Он ударил лошадку каблуком и поехал бы дальше, но Берч схватил поводья. Он не поверил своим ушам.
— Что вы такое говорите?
— Я не могу вступать в общение с человеком, который торгует табаком. Отпустите поводья.
— Но я же три месяца не видел ни единого белого лица!
— Меня это не касается. Отпустите поводья!
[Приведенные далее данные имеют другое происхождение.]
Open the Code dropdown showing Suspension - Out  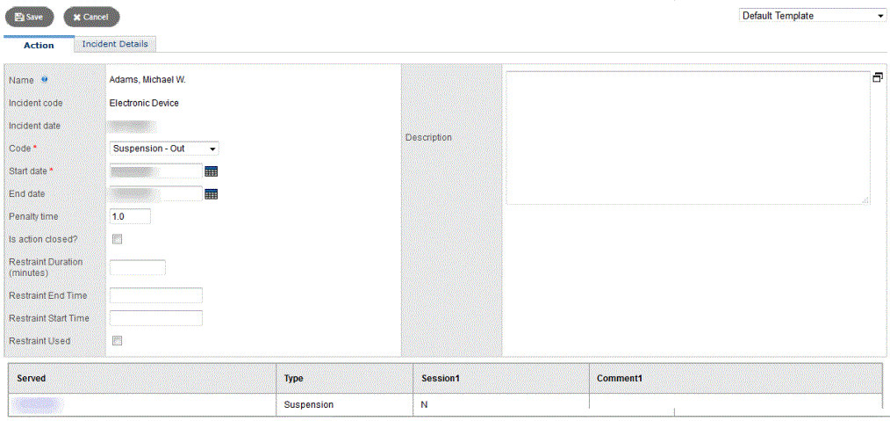(164, 149)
Он снова ударил лошадку каблуками. Губы его были упрямо сжаты. Он смотрел на Берча жестким взглядом. И тут Берч сорвался. Он повис на поводьях, осыпая миссионера проклятиями. Он обрушивал на него самую грязную ругань, какую знал. Он бесновался, он сыпал непристойностями. Миссионер молчал и только подгонял лошадь. Берч ухватил ногу миссионера и выдернул ее из стремени. Миссионер чуть было не вылетел из седла, но успел кое-как ухватиться за гриву, а потом полускатился, полусоскользнул на землю. Повозка тем временем подъехала к ним и остановилась. Сидевшие в ней два китайца посматривали на белых с ленивым любопытством. Миссионер побелел от ярости.
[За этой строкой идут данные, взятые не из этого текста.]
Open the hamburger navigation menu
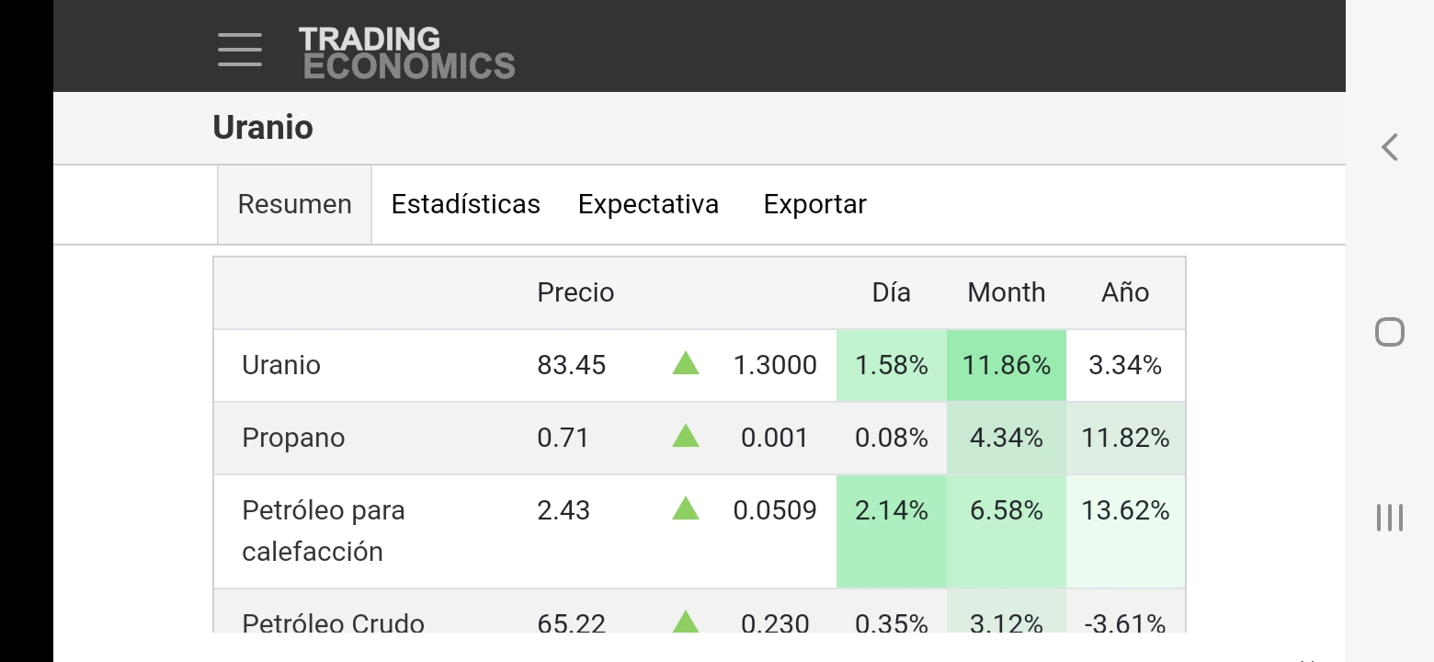1434x662 pixels. [x=240, y=49]
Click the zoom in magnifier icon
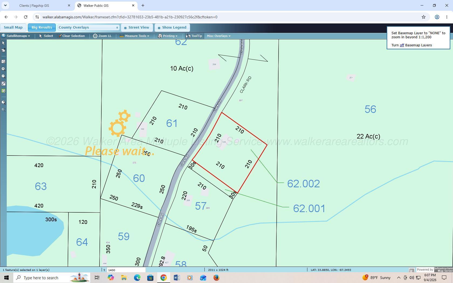Image resolution: width=453 pixels, height=283 pixels. click(x=4, y=69)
— Вы напали на меня! Я добьюсь, чтобы вас за это выгнали!
— Идите к черту,— сказал Берч.— Я три месяца не видел белого лица, а вы даже поговорить со мной не захотели. И еще зовете себя христианином?
— Как ваша фамилия?
— Берч моя фамилия, и провались ты ко всем чертям!
— Я сообщу о вас вашему начальству. А теперь посторонитесь, не загораживайте дорогу.
Берч стиснул кулаки.
— Вали отсюда, не то я тебе все кости переломаю.
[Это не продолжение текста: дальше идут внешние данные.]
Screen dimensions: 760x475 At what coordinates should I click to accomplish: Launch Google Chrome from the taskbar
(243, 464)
Миссионер взобрался в седло, резко стегнул лошадку хлыстом и зарысил прочь. Китайская повозка медленно поползла за ним. Но едва Берч остался один, его бешенство угасло и из груди против воли вырвалось рыдание. Безлесые горы были не такими безжалостными, как сердце человека.
XXIV. РОМАНТИКА
Весь день я плыл вниз по реке. Той самой реке, по которой Чан Чэнь в поисках ее истоков поднимался много-много дней, пока не добрался до города, где увидел девушку, которая ткала, и юношу, который вел на водопой вола. Он спросил, что это за место, а девушка вместо ответа дала ему челнок со своего станка и велела, вернувшись, показать челнок астрологу Хэн Чунпину, который по этому знаку поймет, где он побывал. Тот так и сделал. Астролог сразу увидел, что челнок принадлежит Ткачихе, и объявил далее, что, по его наблюдениям, в тот самый день и час, когда Чан Чэнь получил челнок, между Ткачихой и Пастухом вторглась блуждающая звезда. Вот так Чан Чэнь узнал, что он плавал по Серебряной Реке, которая зовется еще Млечным Путем[*17].
Я, однако, так далеко не бывал. Весь день, как и предыдущие семь дней, мои пять гребцов гребли стоя, и в моих ушах все еще отдавался монотонный стук весел о деревянную чеку, служившую уключиной. Порой вода становилась очень мелкой, и лодка, задев камень на дне, останавливалась с резким толчком. Тогда двое-трое гребцов засучивали синие штанины по бедра и спускались за борт. Под дружные крики они стаскивали плоскодонку с места. Иногда впереди показывались быстрины — совсем пустячные, если сравнить их с бурными быстринами Янцзы, но тем не менее джонки, идущие по течению, преодолевали их только с помощью бечевы, а мы проносились через них под множество воплей, взлетали на пенящиеся буруны и вдруг оказывались на плесе, спокойном и зеркальном, точно озеро.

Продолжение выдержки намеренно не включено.